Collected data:

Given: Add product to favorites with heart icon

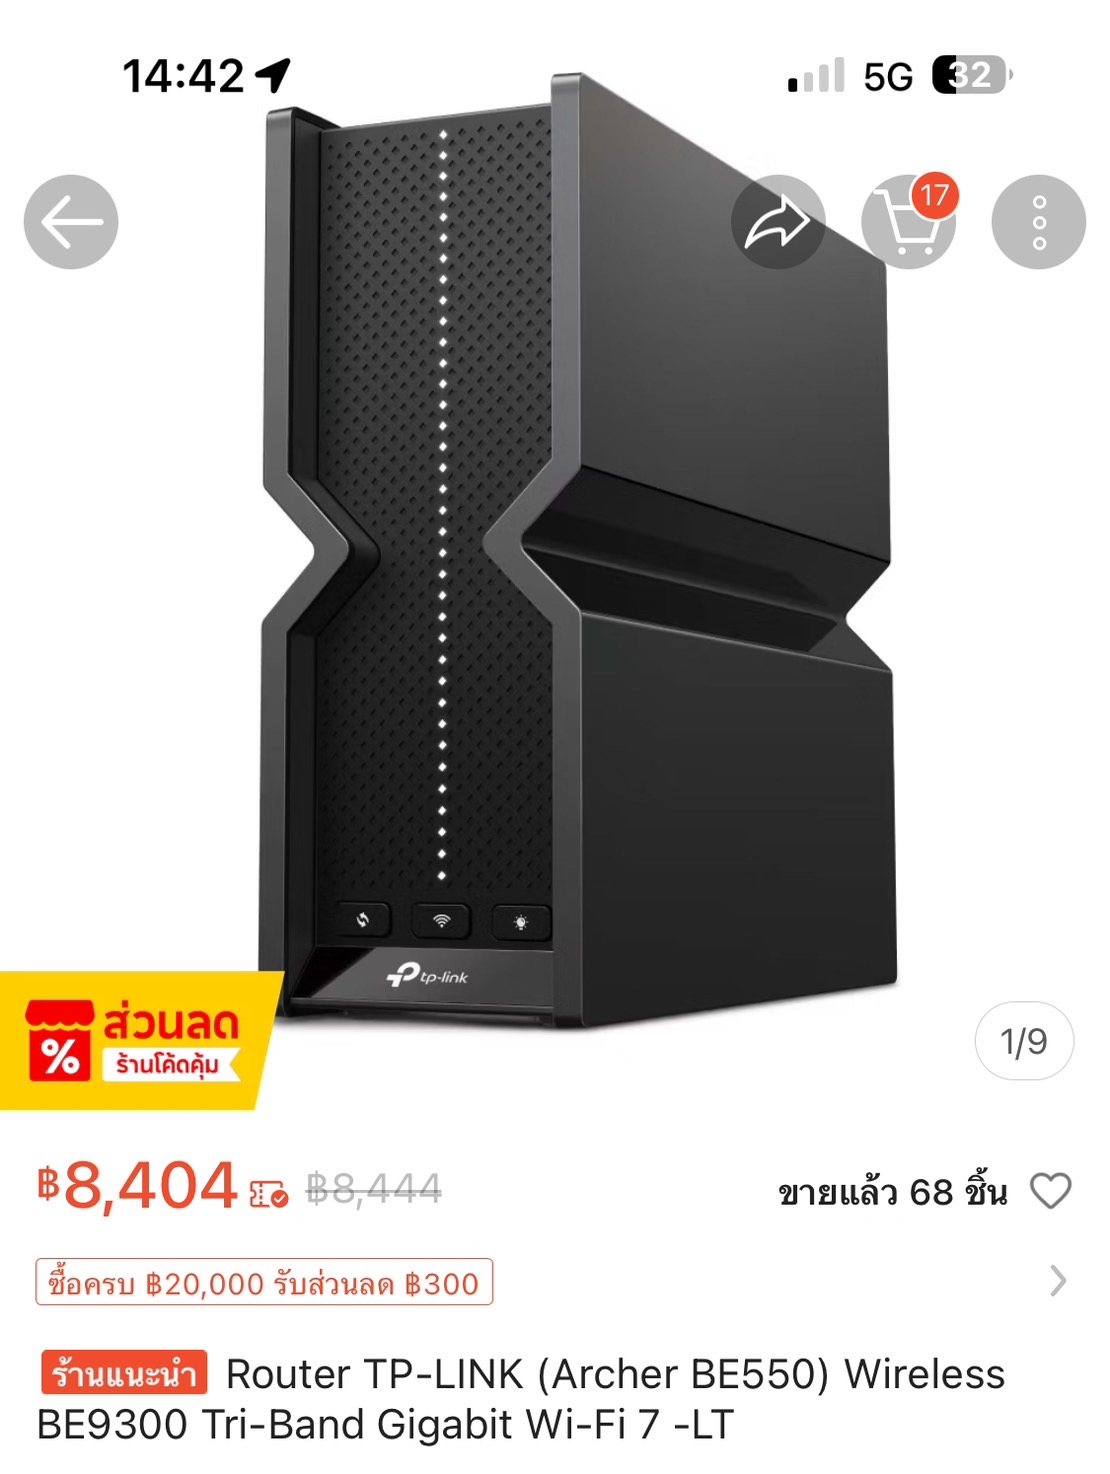Looking at the screenshot, I should (1050, 1190).
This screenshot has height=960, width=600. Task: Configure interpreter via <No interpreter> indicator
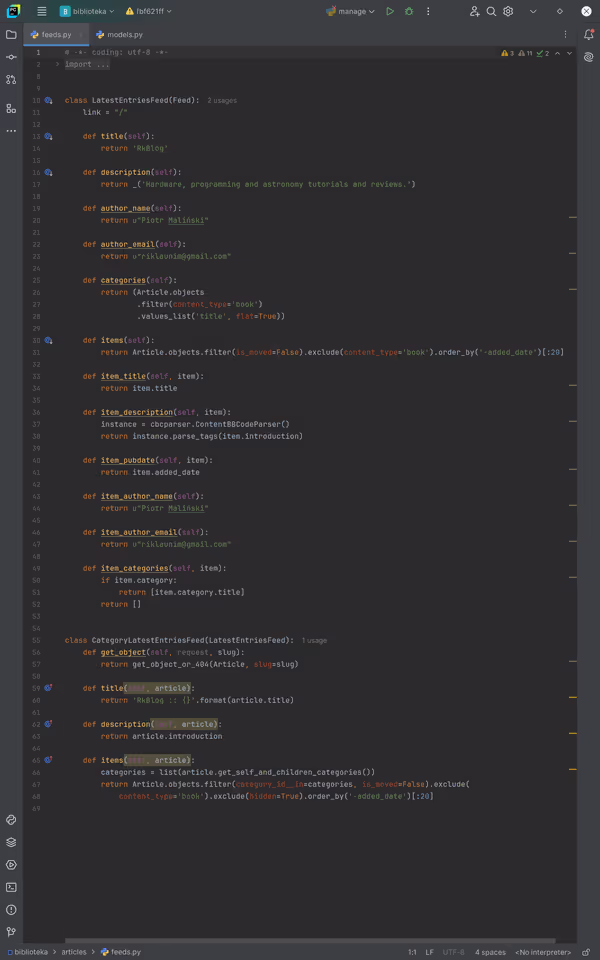[542, 952]
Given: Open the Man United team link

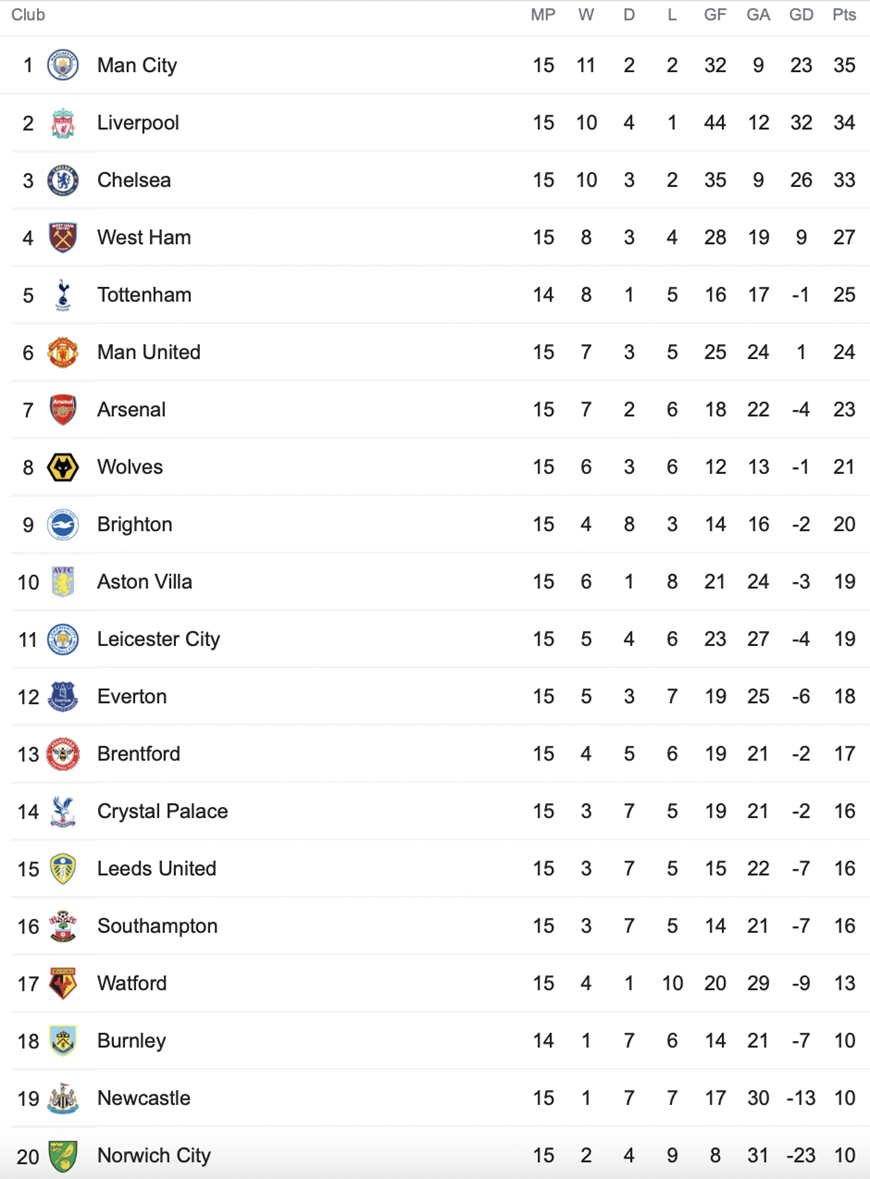Looking at the screenshot, I should tap(149, 352).
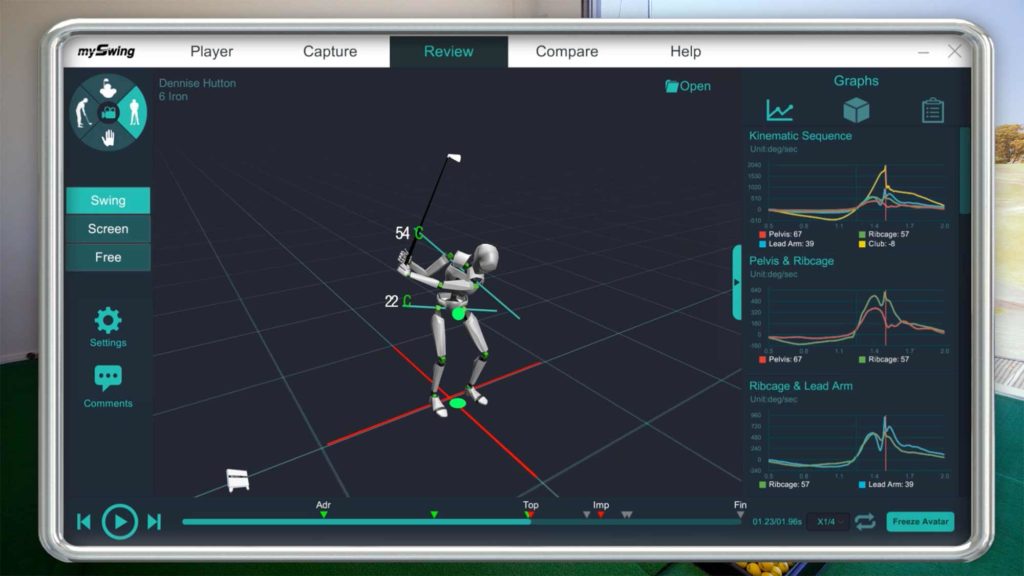Select the side-view golfer in the camera wheel
The image size is (1024, 576).
coord(84,113)
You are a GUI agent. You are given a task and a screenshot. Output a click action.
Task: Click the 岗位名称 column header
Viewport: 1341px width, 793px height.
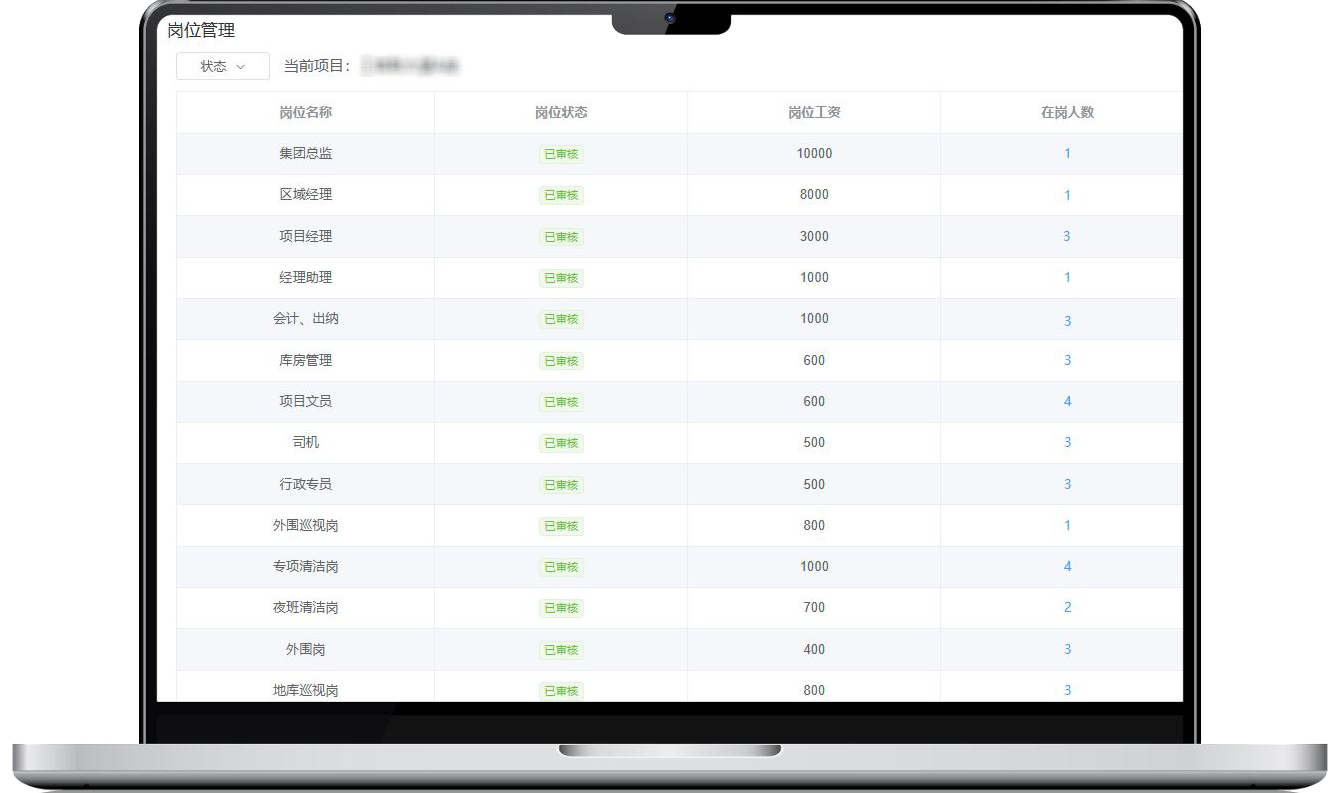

PROBLEM DESCRIPTION: Without the pictures, give the entries above back exactly.

EXERCISE SOLUTION:
Given: Add product to favorites with heart icon

Looking at the screenshot, I should (1050, 1190).
This screenshot has height=960, width=600. Task: Configure interpreter via <No interpreter> indicator
[542, 952]
Given: Open the Man United team link

Looking at the screenshot, I should tap(149, 352).
Select the side-view golfer in the camera wheel
The image size is (1024, 576).
coord(84,113)
You are a GUI agent. You are given a task and a screenshot. Output a click action.
Task: Click the 岗位名称 column header
Viewport: 1341px width, 793px height.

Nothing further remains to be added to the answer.